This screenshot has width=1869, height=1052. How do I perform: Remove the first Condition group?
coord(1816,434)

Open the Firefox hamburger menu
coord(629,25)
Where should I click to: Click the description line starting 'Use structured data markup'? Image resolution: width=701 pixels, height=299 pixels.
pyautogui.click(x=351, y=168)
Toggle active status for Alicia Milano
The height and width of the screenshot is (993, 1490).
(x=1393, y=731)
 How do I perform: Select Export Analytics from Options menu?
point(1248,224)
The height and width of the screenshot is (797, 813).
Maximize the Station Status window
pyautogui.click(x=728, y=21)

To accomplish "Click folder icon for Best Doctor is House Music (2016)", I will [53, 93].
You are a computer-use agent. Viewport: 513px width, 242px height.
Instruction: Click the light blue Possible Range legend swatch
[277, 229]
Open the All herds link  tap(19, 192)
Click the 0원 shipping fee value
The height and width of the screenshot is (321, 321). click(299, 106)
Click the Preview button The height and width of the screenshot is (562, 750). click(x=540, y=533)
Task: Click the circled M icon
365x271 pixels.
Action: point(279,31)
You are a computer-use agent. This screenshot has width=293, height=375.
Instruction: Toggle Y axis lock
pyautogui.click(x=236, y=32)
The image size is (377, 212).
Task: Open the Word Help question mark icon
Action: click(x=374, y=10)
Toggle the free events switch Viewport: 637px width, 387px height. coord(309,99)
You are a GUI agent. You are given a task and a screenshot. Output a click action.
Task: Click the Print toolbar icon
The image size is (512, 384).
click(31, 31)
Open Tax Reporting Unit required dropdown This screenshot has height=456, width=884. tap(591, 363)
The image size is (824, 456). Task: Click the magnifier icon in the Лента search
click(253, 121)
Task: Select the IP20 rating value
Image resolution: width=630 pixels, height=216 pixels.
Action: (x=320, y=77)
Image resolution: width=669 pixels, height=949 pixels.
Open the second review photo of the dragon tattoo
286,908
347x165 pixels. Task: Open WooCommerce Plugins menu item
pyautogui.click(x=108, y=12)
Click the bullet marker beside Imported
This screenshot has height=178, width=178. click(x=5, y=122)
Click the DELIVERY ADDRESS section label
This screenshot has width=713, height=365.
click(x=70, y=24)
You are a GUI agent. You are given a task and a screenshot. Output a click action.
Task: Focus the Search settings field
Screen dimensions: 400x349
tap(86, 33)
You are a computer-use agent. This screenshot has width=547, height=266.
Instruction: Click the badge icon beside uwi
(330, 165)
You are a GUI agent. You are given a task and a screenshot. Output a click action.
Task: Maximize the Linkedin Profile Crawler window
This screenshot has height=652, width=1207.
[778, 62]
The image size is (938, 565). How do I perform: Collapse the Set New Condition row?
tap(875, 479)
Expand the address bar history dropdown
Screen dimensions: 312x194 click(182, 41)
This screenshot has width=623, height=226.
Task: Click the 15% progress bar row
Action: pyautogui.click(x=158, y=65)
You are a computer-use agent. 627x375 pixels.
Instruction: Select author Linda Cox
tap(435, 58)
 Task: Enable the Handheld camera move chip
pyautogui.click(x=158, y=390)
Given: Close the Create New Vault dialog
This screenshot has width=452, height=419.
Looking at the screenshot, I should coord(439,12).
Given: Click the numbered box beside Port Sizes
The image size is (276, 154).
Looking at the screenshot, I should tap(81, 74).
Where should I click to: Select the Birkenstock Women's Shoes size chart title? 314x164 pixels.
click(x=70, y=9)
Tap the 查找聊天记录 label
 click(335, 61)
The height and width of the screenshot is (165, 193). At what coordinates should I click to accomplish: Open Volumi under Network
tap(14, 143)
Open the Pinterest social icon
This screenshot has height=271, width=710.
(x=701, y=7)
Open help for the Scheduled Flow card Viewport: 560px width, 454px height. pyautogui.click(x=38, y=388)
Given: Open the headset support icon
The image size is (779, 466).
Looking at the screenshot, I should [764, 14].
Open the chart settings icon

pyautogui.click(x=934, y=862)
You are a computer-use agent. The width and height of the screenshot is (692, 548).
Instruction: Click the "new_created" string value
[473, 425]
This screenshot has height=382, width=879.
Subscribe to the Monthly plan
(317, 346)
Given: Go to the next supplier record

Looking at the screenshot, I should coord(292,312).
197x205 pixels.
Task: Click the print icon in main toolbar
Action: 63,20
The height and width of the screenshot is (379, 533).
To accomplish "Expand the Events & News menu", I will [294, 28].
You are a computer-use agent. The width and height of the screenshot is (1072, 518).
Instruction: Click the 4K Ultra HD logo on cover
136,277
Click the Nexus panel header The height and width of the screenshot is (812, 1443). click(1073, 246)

● TASK STATEMENT
For the records above, count the lines holding the word "will" and give only that number.

● REPLY TO THE EXERCISE
2